EXTRACT PROVIDED:
- - - - -

City Councilman Kriss Worthington has decided to run for mayor, a move intended to use try to use the ranked-choice voting system to install a progressive as mayor.
Worthington said he decided to run after long discussions with City Councilman Jesse Arreguín, one of the council’s three progressive members (along with Worthington and Max Anderson) who declared his candidacy for mayor in October. Worthington and Arreguín intend to ask their supporters to vote for both of them – which they hope will deny City Councilman Laurie Capitelli a majority of the votes.
“Numerous people have been asking me to run for many, many months,” said Worthington. “I have wanted to defer to Councilman Arreguín, who has been actively campaigning. He recognized that my being a candidate would be a positive thing.”
Ranked choice voting has an immediate run-off system to ensure that a candidate will be selected in that electoral cycle. If no-one gets a 50% + 1 majority, the candidate with the least number of votes is eliminated. The #2 and #3 votes from that candidate are re-tabulated. The process continues until a winner emerges.
Other candidates have bonded together to squeeze out a potential rival in the past. In 2010, in the first year of ranked-choice voting in Alameda County, many people expected long-time legislator Don Perata to be elected mayor of Oakland. But City Councilwomen Jean Quan and Rebecca Kaplan formed an alliance and asked their supporters to vote for both of them. Perata did not capture a majority of the vote, and Quan eventually won the mayor’s race.
Worthington said he was not jumping into the race to defeat Capitelli, but to put someone more liberal in charge of the city. Worthington and Arreguín, as well as Anderson, have often been in the council minority; with Capitelli, Mayor Bates, Linda Maio, Darryl Moore, Susan Wengraf, and Lori Droste in the majority.

- - - - -

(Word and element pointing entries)
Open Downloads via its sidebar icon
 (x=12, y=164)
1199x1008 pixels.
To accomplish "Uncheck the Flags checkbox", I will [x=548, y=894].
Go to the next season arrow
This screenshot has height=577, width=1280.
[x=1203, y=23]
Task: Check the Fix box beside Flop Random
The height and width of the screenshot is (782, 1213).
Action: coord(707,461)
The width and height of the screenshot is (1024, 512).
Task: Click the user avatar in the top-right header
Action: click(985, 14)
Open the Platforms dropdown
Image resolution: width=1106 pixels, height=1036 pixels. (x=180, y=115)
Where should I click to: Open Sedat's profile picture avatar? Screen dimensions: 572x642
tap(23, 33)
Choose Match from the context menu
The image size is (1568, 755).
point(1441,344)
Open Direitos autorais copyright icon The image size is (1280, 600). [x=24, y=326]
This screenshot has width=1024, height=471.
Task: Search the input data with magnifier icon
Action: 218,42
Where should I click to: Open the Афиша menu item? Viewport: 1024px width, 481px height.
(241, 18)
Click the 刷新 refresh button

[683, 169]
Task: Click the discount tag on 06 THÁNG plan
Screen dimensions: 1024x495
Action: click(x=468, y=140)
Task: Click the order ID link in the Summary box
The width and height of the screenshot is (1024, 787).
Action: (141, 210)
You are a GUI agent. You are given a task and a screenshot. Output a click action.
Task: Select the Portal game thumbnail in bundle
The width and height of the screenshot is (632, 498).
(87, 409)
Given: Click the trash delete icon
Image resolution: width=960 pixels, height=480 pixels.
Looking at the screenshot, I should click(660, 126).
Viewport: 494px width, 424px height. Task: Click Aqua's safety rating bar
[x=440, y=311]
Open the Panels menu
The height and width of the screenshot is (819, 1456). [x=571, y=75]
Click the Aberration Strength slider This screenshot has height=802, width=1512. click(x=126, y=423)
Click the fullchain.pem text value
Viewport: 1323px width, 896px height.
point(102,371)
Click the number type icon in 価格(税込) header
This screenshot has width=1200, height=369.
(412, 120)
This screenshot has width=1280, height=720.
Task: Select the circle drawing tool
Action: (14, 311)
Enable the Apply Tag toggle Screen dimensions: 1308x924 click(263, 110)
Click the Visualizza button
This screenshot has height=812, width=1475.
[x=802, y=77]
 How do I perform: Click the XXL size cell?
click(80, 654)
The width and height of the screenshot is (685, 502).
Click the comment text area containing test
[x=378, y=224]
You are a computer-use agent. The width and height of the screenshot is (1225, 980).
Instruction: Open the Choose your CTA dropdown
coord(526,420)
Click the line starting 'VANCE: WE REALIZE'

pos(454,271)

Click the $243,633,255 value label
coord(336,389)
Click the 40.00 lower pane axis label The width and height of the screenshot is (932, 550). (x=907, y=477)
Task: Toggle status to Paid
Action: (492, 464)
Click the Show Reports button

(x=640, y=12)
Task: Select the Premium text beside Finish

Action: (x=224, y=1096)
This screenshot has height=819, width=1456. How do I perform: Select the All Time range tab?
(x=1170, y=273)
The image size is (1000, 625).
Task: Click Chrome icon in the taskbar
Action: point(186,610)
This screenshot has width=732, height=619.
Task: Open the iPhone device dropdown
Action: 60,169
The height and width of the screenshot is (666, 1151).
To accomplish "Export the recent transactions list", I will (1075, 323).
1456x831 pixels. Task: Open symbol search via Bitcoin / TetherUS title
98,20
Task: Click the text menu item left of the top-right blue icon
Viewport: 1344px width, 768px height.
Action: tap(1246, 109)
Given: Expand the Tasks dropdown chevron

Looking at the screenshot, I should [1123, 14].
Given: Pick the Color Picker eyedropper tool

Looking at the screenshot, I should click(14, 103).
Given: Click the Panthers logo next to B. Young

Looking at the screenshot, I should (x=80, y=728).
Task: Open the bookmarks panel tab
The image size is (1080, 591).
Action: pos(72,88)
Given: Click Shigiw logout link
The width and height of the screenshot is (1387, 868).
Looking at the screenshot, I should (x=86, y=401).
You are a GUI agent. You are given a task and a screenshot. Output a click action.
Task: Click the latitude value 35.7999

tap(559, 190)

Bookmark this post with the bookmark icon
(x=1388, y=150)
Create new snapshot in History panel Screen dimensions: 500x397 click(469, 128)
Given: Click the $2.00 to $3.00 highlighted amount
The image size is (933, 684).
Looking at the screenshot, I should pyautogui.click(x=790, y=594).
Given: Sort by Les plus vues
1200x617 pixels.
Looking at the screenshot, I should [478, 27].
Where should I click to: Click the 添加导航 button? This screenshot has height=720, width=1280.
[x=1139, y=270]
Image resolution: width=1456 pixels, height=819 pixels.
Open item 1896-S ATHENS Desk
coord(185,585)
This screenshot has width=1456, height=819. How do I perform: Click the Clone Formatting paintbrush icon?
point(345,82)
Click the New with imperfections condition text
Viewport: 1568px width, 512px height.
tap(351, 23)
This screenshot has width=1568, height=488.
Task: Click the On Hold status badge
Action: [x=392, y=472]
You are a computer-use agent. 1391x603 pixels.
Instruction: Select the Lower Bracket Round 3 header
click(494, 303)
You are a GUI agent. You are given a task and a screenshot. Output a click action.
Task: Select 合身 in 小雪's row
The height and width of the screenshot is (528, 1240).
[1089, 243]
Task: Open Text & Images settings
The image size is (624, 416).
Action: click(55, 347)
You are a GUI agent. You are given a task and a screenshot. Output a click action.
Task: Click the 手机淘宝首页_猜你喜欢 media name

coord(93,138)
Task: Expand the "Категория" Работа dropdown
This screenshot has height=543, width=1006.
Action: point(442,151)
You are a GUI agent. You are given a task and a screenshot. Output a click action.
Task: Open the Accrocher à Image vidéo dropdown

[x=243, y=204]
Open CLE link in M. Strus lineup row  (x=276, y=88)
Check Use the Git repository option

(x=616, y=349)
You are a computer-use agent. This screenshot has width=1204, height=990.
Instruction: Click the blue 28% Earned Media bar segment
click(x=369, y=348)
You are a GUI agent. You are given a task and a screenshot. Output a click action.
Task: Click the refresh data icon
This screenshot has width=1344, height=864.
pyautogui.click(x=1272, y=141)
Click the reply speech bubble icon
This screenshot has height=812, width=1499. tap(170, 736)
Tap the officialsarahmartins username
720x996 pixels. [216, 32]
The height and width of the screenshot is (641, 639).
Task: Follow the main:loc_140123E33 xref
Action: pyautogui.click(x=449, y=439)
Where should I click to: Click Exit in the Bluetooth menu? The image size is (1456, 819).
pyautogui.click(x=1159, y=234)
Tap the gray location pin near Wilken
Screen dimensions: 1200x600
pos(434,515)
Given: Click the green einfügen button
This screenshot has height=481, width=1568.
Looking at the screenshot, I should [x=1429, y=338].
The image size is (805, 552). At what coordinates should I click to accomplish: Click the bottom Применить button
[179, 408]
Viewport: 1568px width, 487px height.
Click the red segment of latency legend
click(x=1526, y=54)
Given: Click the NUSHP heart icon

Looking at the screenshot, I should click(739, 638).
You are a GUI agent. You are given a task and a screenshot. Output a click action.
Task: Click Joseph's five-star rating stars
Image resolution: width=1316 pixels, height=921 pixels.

- - - - -

OBJECTIVE 1:
Name every person the article on the mayoral race places in the council majority.
OBJECTIVE 2:
Write the next part of the article on Worthington's run for mayor, starting after its final sentence.

RESULT 1:
Laurie Capitelli, Mayor Bates, Linda Maio, Darryl Moore, Susan Wengraf, Lori Droste

RESULT 2:
Arreguín confirmed that he has created a coalition with Worthington and he was explicit that it was intended to defeat Capitelli.
“By working in collaboration, it maximizes the ability to elect a progressive mayor and defeat Capitelli,” he said.
Berkeleyside could not reach Capitelli for comment.
While he and Worthington often vote the same way at city council, they have different life experiences and different sets of supporters, although there is some overlap, said Arreguín. By banding together, the pair hopes to excite a larger group of voters, he said.
Unlike Worthington, Arreguín is telling his supporters to rank him first with Worthington second.
Worthington has not yet taken out papers from the City Clerk’s office, nor does he have a website or active Facebook page yet. He was not planning to announce his candidacy until next week, but The Bay Area Reporter broke the news Thursday that he was running. Worthington said he ran into one of their reporters at a party, which is how the news got out.
If elected mayor, Worthington said on the first day he would take steps to clean up the “circus” that is City Council meetings. He would cut down on their length — they routinely run from 7 p.m. to past 11:00 p.m. — by scheduling a special meeting whenever there is an item that might draw 50 to 100 public comments.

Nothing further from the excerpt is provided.